- _SOURCE DATA_:
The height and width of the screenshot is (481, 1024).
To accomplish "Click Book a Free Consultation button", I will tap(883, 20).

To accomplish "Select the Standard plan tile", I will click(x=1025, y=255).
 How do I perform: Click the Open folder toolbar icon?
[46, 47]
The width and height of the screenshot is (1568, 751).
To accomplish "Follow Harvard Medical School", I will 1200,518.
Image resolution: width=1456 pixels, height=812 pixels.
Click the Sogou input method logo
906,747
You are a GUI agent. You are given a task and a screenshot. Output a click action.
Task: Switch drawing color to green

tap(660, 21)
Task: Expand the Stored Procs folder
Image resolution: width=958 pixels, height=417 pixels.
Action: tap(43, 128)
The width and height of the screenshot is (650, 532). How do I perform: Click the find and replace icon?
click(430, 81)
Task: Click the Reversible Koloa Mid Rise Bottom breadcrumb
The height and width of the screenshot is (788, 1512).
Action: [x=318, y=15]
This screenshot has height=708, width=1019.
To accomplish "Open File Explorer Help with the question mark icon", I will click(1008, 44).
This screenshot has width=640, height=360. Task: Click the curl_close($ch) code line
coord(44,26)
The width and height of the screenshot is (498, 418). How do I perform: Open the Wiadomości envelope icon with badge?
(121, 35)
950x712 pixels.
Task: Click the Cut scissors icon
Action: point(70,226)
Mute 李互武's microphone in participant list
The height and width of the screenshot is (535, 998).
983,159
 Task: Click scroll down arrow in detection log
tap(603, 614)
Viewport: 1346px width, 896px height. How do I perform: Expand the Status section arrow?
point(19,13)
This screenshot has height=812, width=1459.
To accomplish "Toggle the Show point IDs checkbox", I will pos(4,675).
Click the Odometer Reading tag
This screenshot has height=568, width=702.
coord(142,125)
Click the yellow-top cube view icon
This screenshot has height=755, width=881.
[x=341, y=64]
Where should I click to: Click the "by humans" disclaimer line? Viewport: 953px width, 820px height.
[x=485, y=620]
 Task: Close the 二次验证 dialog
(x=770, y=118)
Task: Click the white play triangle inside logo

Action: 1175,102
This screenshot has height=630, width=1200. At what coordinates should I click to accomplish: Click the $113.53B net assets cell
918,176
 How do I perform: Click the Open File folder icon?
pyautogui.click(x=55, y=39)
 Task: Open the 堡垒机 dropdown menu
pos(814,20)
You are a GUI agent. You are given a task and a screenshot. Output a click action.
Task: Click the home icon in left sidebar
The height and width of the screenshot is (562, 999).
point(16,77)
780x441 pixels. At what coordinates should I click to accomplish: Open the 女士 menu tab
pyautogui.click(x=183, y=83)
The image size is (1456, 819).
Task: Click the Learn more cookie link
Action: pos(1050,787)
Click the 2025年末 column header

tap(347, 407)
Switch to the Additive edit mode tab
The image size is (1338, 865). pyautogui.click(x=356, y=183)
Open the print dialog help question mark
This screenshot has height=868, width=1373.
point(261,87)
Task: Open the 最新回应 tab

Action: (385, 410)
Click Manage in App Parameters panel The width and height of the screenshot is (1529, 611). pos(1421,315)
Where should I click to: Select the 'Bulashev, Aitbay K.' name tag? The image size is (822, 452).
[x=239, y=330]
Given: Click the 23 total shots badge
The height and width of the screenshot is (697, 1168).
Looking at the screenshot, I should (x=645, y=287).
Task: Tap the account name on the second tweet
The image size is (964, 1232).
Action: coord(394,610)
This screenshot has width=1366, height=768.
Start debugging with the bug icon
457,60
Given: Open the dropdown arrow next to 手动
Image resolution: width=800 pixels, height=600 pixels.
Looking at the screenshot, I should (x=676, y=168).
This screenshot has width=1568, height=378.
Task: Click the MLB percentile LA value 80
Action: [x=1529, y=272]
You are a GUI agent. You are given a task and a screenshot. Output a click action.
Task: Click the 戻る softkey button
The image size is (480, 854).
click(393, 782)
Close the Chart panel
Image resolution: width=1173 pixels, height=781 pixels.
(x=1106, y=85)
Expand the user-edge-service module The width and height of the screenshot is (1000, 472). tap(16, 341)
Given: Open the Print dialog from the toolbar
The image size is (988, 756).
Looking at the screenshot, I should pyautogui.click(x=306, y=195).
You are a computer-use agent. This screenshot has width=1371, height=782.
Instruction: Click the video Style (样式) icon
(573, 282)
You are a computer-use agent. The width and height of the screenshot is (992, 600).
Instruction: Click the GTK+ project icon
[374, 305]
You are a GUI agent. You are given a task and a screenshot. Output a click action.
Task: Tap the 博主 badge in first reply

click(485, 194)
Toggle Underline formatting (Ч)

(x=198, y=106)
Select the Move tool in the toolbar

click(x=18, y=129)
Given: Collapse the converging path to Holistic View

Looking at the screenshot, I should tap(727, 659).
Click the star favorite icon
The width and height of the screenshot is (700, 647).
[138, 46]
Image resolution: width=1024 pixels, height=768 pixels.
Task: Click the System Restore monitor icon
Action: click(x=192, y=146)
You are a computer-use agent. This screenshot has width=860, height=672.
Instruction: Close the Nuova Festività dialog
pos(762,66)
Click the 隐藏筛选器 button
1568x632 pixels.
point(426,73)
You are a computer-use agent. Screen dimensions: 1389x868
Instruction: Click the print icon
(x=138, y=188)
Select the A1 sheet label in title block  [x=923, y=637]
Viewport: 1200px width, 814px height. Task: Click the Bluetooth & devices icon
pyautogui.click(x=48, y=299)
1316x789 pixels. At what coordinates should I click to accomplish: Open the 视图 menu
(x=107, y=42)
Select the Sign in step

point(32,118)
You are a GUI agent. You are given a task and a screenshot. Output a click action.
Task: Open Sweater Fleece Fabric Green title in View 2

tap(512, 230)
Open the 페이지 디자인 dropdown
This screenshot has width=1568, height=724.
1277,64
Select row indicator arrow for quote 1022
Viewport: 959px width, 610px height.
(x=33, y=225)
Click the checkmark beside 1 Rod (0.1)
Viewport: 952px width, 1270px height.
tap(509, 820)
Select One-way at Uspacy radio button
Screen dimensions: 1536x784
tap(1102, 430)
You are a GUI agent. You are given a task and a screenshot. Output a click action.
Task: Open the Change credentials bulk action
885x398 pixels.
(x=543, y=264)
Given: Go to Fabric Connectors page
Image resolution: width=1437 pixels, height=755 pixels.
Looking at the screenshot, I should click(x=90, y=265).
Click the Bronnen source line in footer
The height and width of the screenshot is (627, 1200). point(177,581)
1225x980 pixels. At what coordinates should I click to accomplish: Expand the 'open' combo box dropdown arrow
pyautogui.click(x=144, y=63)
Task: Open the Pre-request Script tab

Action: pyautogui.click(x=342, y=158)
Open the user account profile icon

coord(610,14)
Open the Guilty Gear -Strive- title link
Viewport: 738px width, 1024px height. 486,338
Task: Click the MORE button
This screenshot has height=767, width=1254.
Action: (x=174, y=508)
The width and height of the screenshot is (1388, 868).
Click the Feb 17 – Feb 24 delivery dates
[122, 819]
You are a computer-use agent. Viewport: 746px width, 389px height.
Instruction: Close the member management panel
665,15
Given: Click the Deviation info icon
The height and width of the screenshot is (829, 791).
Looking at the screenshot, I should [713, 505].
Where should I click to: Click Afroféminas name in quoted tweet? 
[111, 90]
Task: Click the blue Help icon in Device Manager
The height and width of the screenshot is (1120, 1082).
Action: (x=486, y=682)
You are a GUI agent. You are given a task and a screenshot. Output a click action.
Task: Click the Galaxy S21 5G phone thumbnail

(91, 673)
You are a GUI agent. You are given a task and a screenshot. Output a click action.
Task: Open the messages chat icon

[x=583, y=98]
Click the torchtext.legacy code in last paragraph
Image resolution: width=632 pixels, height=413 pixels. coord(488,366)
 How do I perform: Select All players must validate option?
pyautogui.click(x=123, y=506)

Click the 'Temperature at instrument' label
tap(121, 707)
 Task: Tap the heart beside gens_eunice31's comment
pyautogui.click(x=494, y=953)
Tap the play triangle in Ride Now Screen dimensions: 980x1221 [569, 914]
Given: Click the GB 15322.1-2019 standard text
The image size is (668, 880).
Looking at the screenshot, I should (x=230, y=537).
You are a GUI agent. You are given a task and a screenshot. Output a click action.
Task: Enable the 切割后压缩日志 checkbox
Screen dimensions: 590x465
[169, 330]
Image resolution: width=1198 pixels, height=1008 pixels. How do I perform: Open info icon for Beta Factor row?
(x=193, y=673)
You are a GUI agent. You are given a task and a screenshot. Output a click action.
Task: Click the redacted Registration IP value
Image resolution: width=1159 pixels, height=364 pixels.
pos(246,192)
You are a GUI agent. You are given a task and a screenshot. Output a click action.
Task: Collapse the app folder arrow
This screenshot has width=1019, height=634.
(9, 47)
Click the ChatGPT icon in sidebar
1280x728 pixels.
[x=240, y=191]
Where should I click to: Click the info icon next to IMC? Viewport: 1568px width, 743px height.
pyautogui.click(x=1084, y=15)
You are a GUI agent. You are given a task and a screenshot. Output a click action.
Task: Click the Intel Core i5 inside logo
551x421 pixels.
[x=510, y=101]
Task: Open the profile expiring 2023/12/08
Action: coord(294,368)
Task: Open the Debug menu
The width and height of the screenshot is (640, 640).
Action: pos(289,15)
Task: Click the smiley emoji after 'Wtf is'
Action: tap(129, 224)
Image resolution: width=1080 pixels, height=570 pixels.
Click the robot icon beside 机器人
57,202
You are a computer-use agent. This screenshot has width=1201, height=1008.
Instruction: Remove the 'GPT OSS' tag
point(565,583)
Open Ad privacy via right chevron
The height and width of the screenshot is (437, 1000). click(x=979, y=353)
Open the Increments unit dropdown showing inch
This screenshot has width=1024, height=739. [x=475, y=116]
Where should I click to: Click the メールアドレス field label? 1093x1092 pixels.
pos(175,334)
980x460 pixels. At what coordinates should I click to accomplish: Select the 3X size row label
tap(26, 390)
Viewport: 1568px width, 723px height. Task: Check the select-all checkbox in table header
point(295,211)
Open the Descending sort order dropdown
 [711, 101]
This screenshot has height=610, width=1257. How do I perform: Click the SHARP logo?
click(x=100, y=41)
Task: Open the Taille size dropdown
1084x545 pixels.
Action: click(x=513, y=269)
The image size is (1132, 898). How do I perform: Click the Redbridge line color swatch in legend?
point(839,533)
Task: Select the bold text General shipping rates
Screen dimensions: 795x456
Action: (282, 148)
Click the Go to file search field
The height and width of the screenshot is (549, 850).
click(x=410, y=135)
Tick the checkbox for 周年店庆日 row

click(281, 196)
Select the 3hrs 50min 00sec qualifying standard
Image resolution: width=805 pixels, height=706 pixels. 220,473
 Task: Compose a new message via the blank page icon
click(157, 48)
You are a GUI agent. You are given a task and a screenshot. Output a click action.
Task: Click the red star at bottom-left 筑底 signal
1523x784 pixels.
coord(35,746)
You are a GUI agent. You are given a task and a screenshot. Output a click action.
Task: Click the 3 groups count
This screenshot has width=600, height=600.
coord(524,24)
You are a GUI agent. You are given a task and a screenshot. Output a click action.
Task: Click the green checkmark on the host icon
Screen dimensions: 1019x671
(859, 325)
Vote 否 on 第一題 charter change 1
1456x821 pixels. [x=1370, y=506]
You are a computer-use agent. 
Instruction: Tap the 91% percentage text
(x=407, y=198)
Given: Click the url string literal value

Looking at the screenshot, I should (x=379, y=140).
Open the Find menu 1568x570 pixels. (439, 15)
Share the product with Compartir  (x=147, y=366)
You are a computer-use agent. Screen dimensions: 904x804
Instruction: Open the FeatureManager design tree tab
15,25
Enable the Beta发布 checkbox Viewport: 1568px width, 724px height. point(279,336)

- _WORK TO COMPLETE_:
Here the job is to set down exactly the lines of the material above that fall between the one with "Instruction: Click the GTK+ project icon" and the one with "Select the A1", inclusive, and nothing beyond them.

- _WRITTEN RESPONSE_:
Instruction: Click the GTK+ project icon
[374, 305]
You are a GUI agent. You are given a task and a screenshot. Output a click action.
Task: Tap the 博主 badge in first reply

click(485, 194)
Toggle Underline formatting (Ч)

(x=198, y=106)
Select the Move tool in the toolbar

click(x=18, y=129)
Given: Collapse the converging path to Holistic View

Looking at the screenshot, I should tap(727, 659).
Click the star favorite icon
The width and height of the screenshot is (700, 647).
[138, 46]
Image resolution: width=1024 pixels, height=768 pixels.
Task: Click the System Restore monitor icon
Action: click(x=192, y=146)
You are a computer-use agent. This screenshot has width=860, height=672.
Instruction: Close the Nuova Festività dialog
pos(762,66)
Click the 隐藏筛选器 button
1568x632 pixels.
point(426,73)
You are a computer-use agent. Screen dimensions: 1389x868
Instruction: Click the print icon
(x=138, y=188)
Select the A1 sheet label in title block  [x=923, y=637]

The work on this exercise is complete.